The expression of SSAT increases dramatically in kidneys subjected to I/R injury [10]. Enhanced expression of SSAT in cultured cells leads to the depletion of polyamines, DNA damage and growth arrest [16], [20]. Also, the extent of renal damage after I/R and bacterial lipopolysaccharide-induced renal injury is significantly reduced in SSAT-ko mice [6], [17]. Although, these results suggest that increased SSAT expression and elevated polyamine back-conversion are critical in the mediation of I/R- and LPS-induced renal injuries, the role of increased expression of SSAT in proximal tubule epithelial cells, the primary targets of the aforementioned insults, in the mediation of tubular damage and renal dysfunction remains unclear. Our results indicate that the extent of tubular injury is reduced in PT-SSAT-Cko compared to wt mice (Table 1; Fig. 2b and c). The potential damaging role of SSAT expression by the parenchymal cells has been demonstrated in transgenic rats, where induction of SSAT in the pancreas leads to the onset of severe pancreatitis [11]; and in hepatocyte specific SSAT-ko mice, where deactivation of SSAT gene in hepatocytes reduces the severity of CCl₄-induced liver injury [8]. The results presented in this manuscript and studies cited above suggest that the increase in expression of SSAT by parenchymal cells and derangements in polyamine catabolism are important in the mediation of tissue damage and organ dysfunction.

In order to determine the role of SSAT mediated derangements in renal polyamine pools in I/R-mediated kidney injury the polyamine levels in the kidneys of sham-operated and injured wt and PT-SSAT-Cko mice were compared (Fig. 4). The only difference in polyamine levels, other than the expected absence of acetylated polyamines in the PT-SSAT-Cko mice, was the significant increase in Put levels in the kidneys of wt mice after I/R injury. The increase in Put levels in the wt but not PT-SSAT-Cko animals is similar to what we reported in our previous studies that examined the role of complete SSAT deficiency on the severity of hepatic and renal I/R injuries [17]. Interestingly, elevated Put levels were shown to reduce the viability of cultured hepatocytes [7]. The stability of renal content of Spd and Spm suggests that polyamine depletion per se may not be the driving force behind the tubular cell injury and renal dysfunction and that enhanced Put levels may play a role in the mediation of tissue injury.
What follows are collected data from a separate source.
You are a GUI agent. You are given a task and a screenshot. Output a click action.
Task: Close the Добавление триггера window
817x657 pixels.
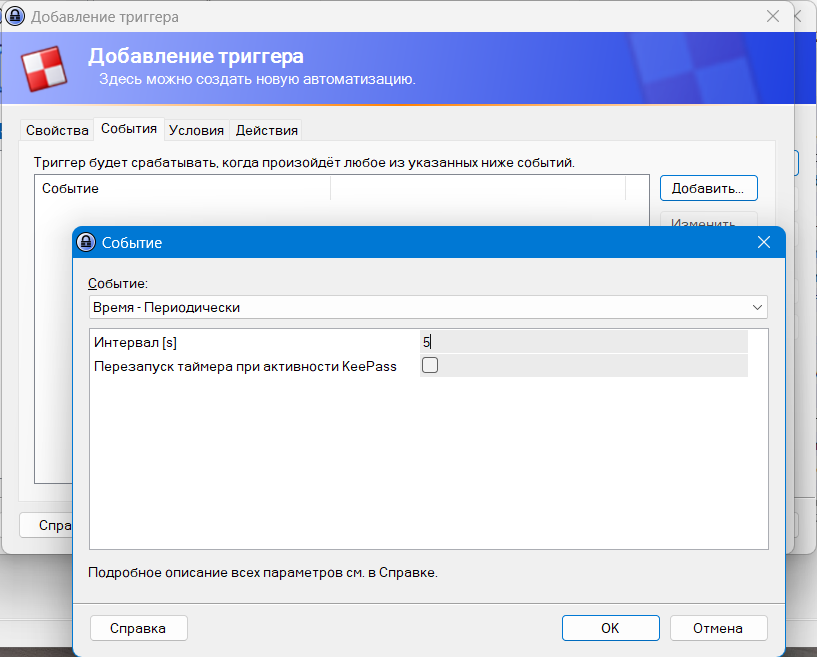coord(773,16)
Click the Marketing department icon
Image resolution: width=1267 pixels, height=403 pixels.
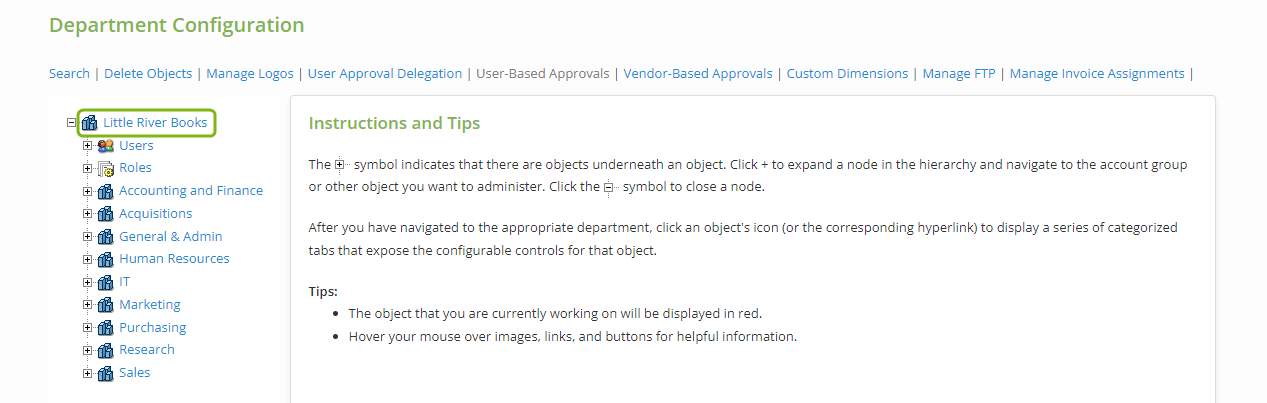pyautogui.click(x=105, y=305)
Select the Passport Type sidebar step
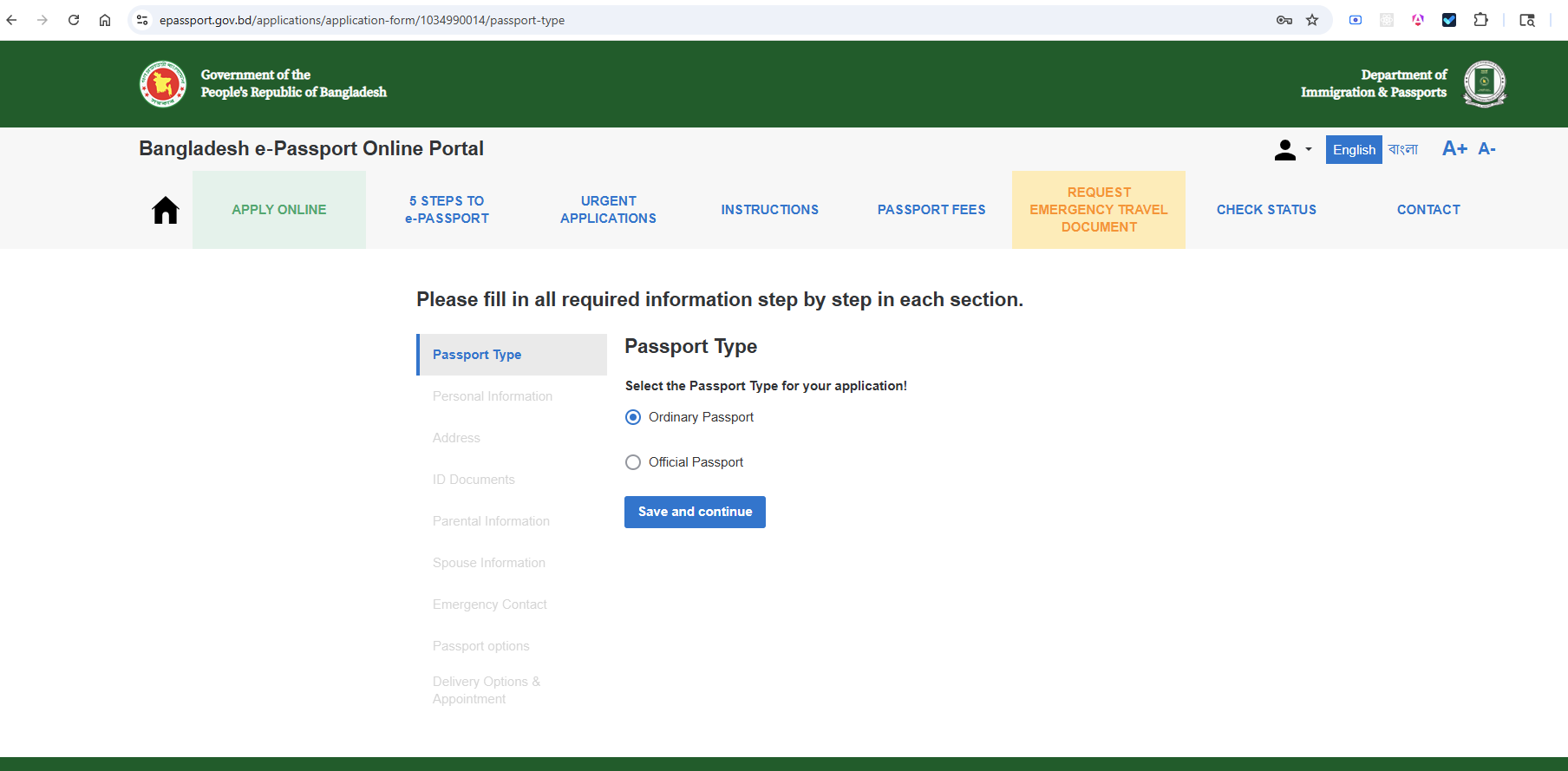 (512, 355)
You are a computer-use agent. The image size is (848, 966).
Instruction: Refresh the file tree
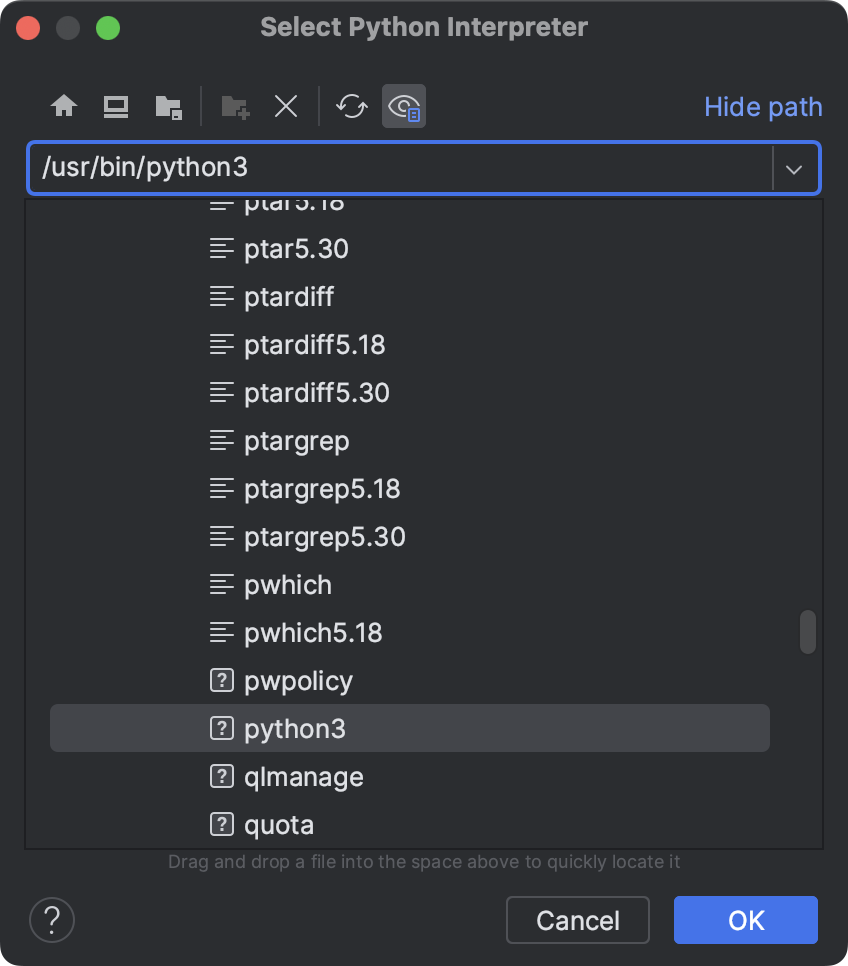coord(351,106)
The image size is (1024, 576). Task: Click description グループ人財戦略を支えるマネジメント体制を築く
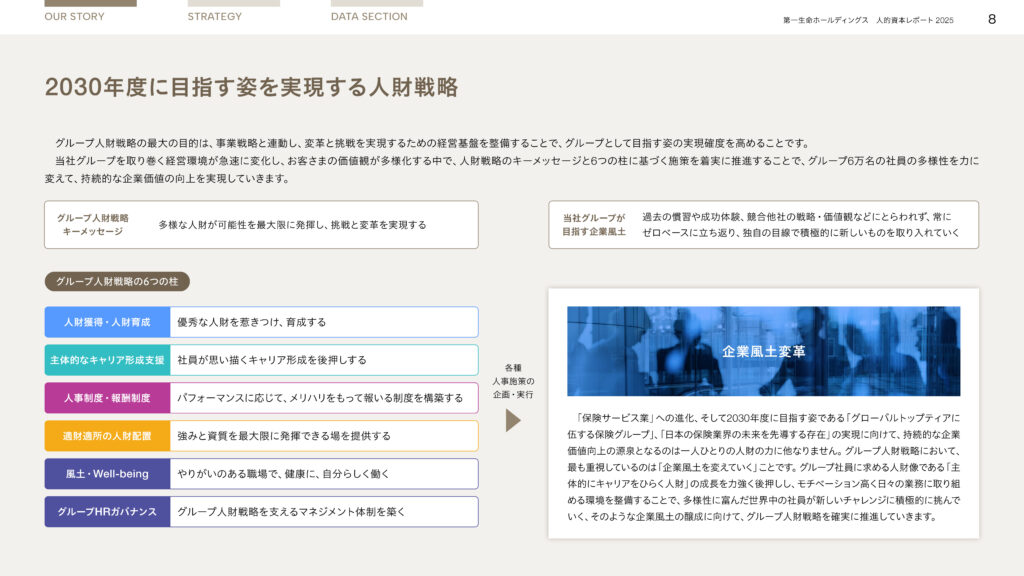pyautogui.click(x=291, y=512)
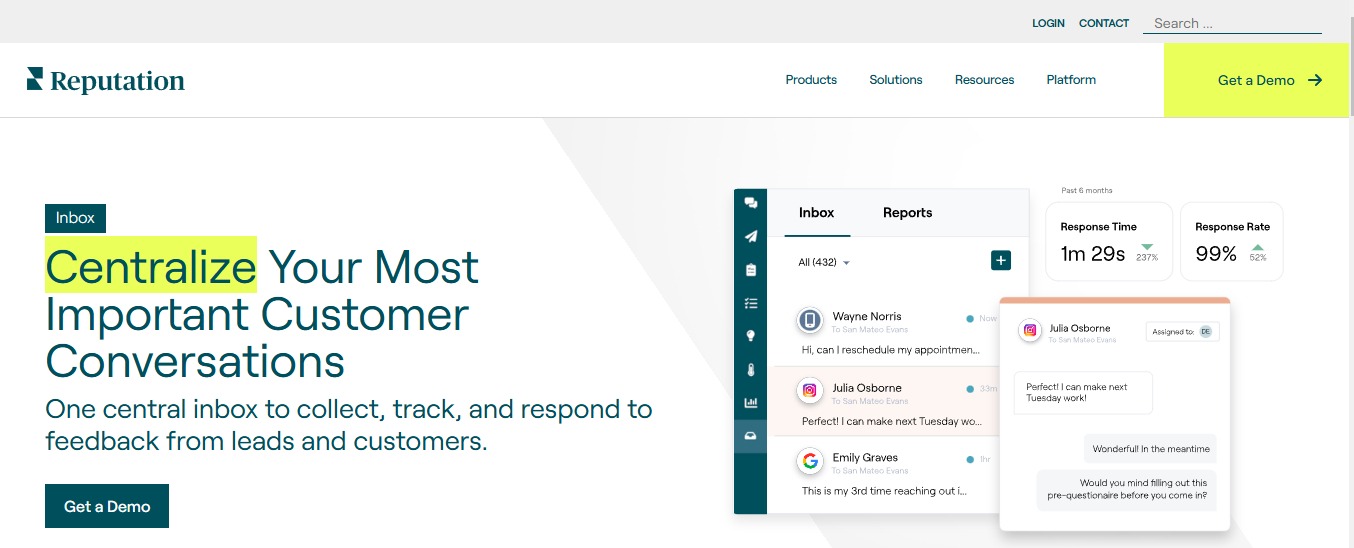This screenshot has height=548, width=1354.
Task: Click the dark Get a Demo button
Action: coord(107,506)
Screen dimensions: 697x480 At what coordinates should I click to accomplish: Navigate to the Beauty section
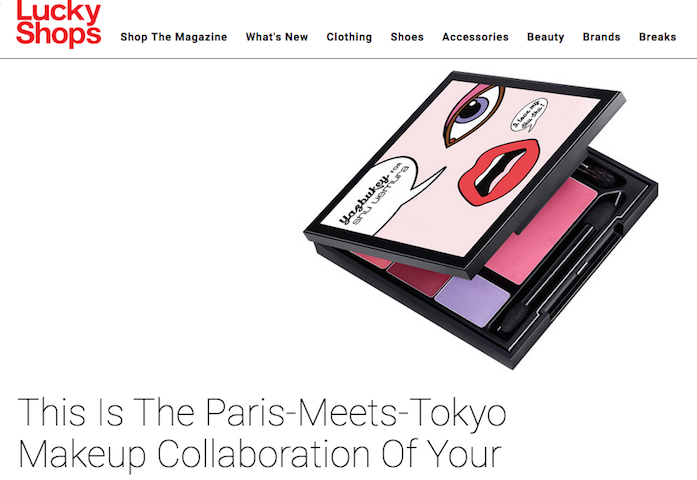[545, 37]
It should be noted that polyamine levels were measured in the whole kidney and therefore our results do not reflect the effect of their altered metabolism in a specific group of cells or anatomical segment (e.g. epithelium of the S3 section of the renal proximal tubule that is the primary target of I/R induced injury) of the kidney.

Examination of the mRNA levels of SMO that is up regulated and plays an important role in the mediation of tissue injury [27], [28], in control and injured wt and PT-SSAT-Cko mice revealed that its expression is significantly higher in the kidneys of injured wt compared to PT-SSAT-Cko animals (Fig. 3b). The increased expression of SMO in wt but not PT-SSAT-Cko animals as well as the potential cytotoxic effects of the products of polyamine oxidation (e.g. H₂O₂ and aminoldahydes) suggest that polyamine oxidation is important in the mediation of I/R induced renal tubular cell injury. The latter was confirmed when it was shown that MDL72527-treated mice had less severe kidney damage after renal I/R injury (Table 2; Fig. 5). These findings show that enhanced polyamine oxidation down stream of increased SSAT expression, most likely via increased expression of toxic metabolites such as H₂O₂ and aminoaldehydes, contributes to renal injury. The important role of polyamine oxidation in the mediation of tissue damage is further supported by previous studies which demonstrate that the inhibition of polyamine oxidases or neutralization of the products of their reaction reduces the extent of tissue damage in traumatic, toxic and septic injuries in brain, liver and kidney respectively [6]–[10], [29]–[31].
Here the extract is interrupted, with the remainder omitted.